WASHINGTON (Reuters) - The slaying of a Pakistani journalist in late May apparently was sanctioned by elements of the Islamabad government, the top-ranking U.S. military officer said on Thursday, adding that he could not confirm involvement of the country’s powerful intelligence service.
Admiral Mike Mullen said he didn’t have a “string of evidence” linking the death of Pakistani journalist Saleem Shahzad to a specific government agency, but “I have not seen anything that would disabuse that report that the government knew about this.”
“It was sanctioned by the government, yeah,” he told reporters from the Pentagon Press Association in the most explicit public remarks to date on the case by a senior U.S. official.
Shahzad, who worked for Hong Kong-based Asia Times Online, disappeared from Islamabad on May 29 and his body was found in a canal two days later bearing what police said were signs of torture.
The killing prompted intense speculation about the possible involvement of the Pakistani military’s Inter-Services Intelligence agency, one of the most powerful institutions in a country with a weak civilian government. The ISI rejected suggestions it was involved.
Pakistan’s military and the ISI were deeply embarrassed by the discovery of al Qaeda leader Osama bin Laden living in a garrison town near Islamabad. U.S. special operations forces killed bin Laden in a raid on his compound in May, severely straining relations with Islamabad.

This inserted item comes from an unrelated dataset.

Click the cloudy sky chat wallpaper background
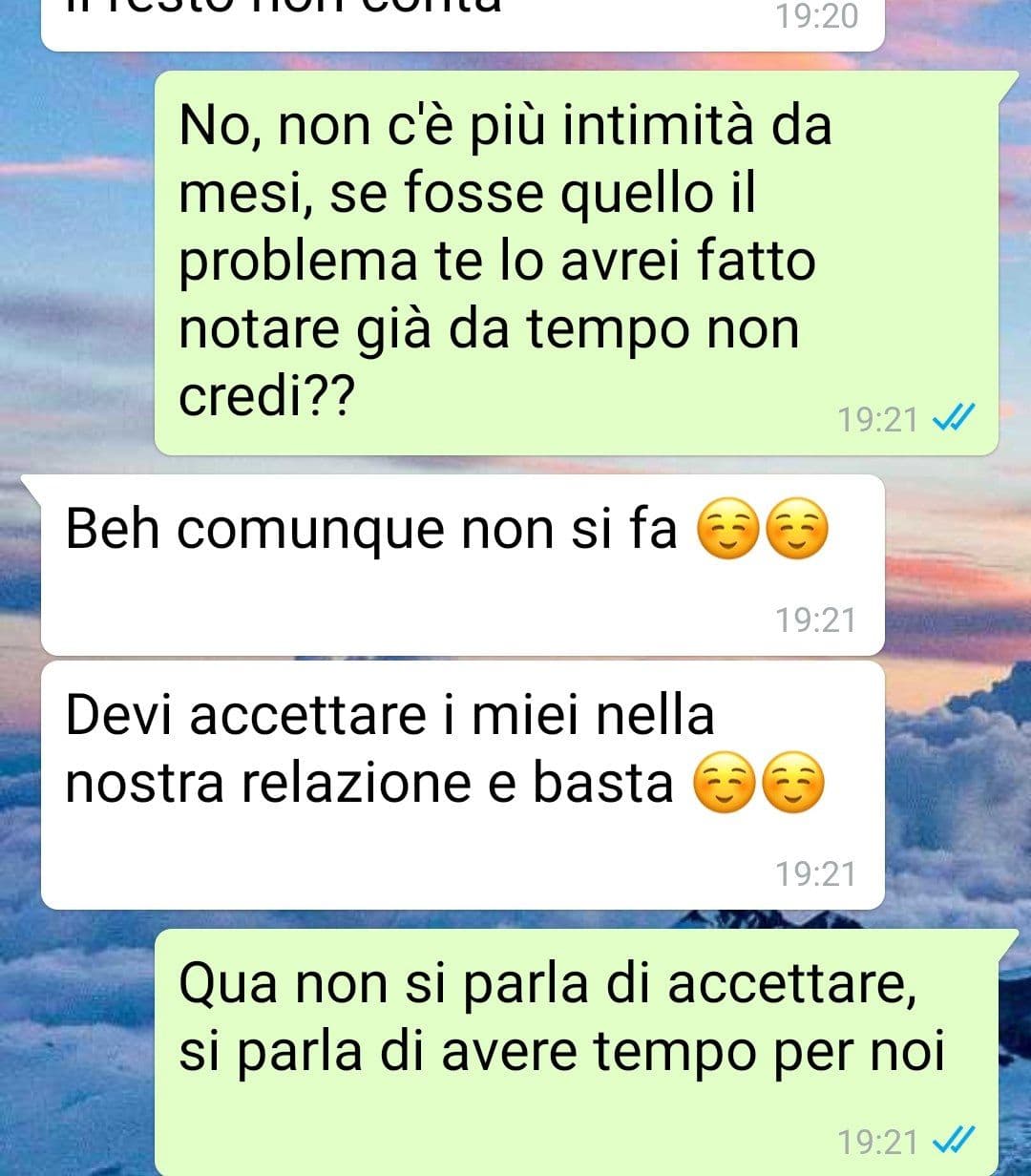Image resolution: width=1031 pixels, height=1176 pixels. coord(76,286)
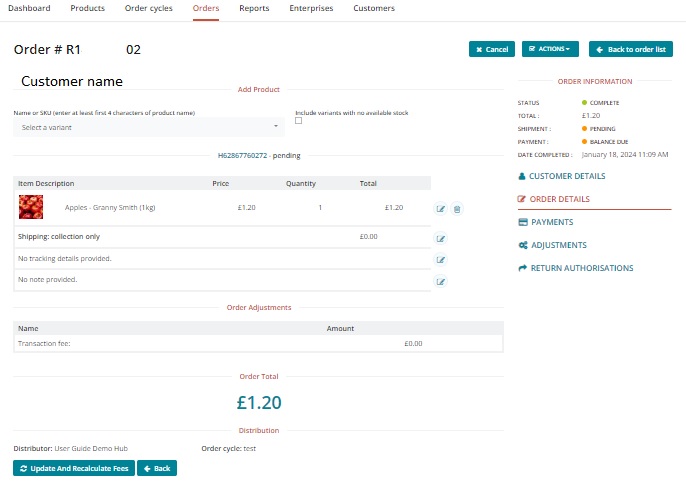
Task: Click trash icon to delete Apples item
Action: pyautogui.click(x=457, y=209)
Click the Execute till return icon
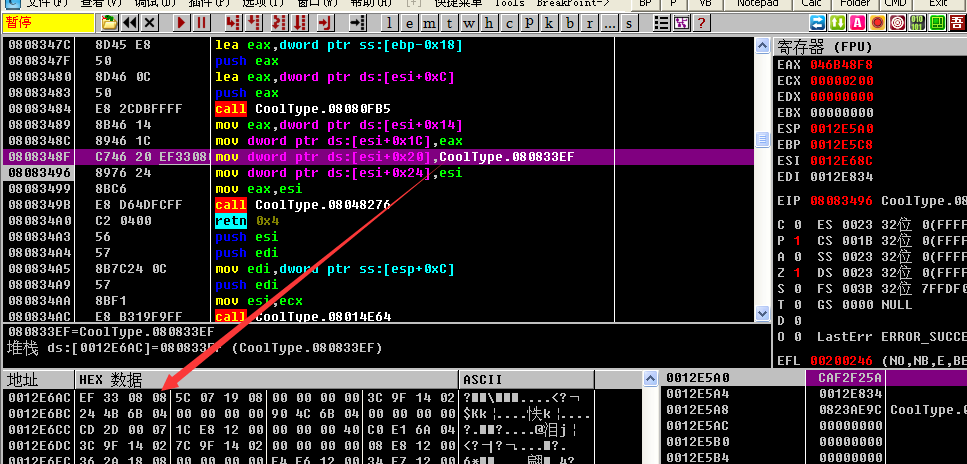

Before his death, Shahzad had been investigating and writing about alleged ties between the ISI and militant groups.
He had reported that an attack on Pakistan’s PNS Mehran navy base was carried out by al Qaeda militants after talks failed to secure the release of two naval officials accused of having ties to militants.
Asked about Shahzad, Mullen said he had “huge concern” over his disappearance and death, noting that it was not the first time that a journalist had been targeted in Pakistan.
“From my perspective it’s something we all need to pay a lot of attention to, including the Pakistanis,” Mullen said. “It’s not a way to move ahead. It’s a way to continue to, quite frankly, spiral in the wrong direction.”
Asked about reports that the ISI was behind Shahzad’s killing, Mullen said, “I haven’t seen anything where I could confirm that.”